Adipocyte-specific ablation of the Ca2+ pump SERCA2 impairs whole-body metabolic function and reveals the diverse metabolic flexibility of white and brown adipose tissue.
Bauzá-Thorbrügge M., Banke E., Chanclón B., Peris E., Wu Y., Musovic S., Jönsson C., Strålfors P., Rorsman P., Olofsson CS., Asterholm IW.
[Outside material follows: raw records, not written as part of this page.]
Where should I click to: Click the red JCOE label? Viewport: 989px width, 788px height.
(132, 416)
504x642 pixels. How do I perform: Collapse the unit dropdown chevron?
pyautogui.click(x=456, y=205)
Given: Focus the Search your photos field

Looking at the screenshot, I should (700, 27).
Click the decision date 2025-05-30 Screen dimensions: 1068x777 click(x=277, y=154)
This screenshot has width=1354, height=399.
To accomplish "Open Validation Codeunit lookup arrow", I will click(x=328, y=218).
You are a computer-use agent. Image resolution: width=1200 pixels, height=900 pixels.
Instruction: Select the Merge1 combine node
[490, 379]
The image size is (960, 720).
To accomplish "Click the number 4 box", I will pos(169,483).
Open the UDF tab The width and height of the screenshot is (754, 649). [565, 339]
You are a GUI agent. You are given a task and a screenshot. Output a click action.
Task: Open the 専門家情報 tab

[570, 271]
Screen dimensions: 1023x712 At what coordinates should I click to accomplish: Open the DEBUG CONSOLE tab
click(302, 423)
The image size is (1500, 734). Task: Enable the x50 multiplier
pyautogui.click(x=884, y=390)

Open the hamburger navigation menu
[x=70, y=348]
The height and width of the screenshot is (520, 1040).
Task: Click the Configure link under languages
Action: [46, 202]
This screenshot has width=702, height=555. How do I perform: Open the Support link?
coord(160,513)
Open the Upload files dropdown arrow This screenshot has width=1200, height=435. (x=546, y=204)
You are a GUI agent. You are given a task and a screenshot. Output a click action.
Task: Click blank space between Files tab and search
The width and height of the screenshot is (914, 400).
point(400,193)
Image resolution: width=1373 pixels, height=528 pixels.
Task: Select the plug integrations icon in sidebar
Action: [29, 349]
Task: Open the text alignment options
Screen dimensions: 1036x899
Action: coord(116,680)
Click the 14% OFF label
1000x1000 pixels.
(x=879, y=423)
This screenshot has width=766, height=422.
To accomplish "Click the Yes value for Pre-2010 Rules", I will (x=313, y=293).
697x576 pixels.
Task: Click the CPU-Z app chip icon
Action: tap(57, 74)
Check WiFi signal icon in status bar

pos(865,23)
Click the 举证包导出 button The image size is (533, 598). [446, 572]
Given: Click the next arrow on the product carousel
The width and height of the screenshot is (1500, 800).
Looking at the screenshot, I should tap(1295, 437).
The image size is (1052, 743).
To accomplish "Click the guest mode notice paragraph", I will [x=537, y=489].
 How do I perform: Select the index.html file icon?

OBJECTIVE: Sarco/endoplasmic reticulum Ca2+-ATPase (SERCA) transports Ca2+ from the cytosol into the ER and is essential for appropriate regulation of intracellular Ca2+ homeostasis. The objective of this study was to test the hypothesis that SERCA pumps are involved in the regulation of white adipocyte hormone secretion and other aspects of adipose tissue function and that this control is disturbed in obesity-induced type-2 diabetes. METHODS: SERCA expression was measured in isolated human and mouse adipocytes as well as in whole mouse adipose tissue by Western blot and RT-qPCR. To test the significance of SERCA2 in adipocyte functionality and whole-body metabolism, we generated adipocyte-specific SERCA2 knockout mice. The mice were metabolically phenotyped by glucose tolerance and tracer studies, histological analyses, measurements of glucose-stimulated insulin release in isolated islets, and gene/protein expression analyses. We also tested the effect of pharmacological SERCA inhibition and genetic SERCA2 ablation in cultured adipocytes. Intracellular and mitochondrial Ca2+ levels were recorded with dual-wavelength ratio imaging and mitochondrial function was assessed by Seahorse technology. RESULTS: We demonstrate that SERCA2 is downregulated in white adipocytes from patients with obesity and type-2 diabetes as well as in adipocytes from diet-induced obese mice. SERCA2-ablated adipocytes display disturbed Ca2+ homeostasis associated with upregulated ER stress markers and impaired hormone release. These adipocyte alterations are linked to mild lipodystrophy, reduced adiponectin levels, and impaired glucose tolerance. Interestingly, adipocyte-specific SERCA2 ablation leads to increased glucose uptake in white adipose tissue while glucose uptake is reduced in brown adipose tissue. This dichotomous effect on glucose uptake is due to differently regulated mitochondrial function. In white adipocytes, SERCA2 deficiency triggers an adaptive increase in FGF21, increased mitochondrial UCP1 levels, and increased oxygen consumption rate (OCR). In contrast, brown SERCA2 null adipocytes display reduced OCR despite increased mitochondrial content and UCP1 levels compared to wild type controls. CONCLUSIONS: Our data suggest causal links between reduced white adipocyte SERCA2 levels, deranged adipocyte Ca2+ homeostasis, adipose tissue dysfunction and type-2 diabetes.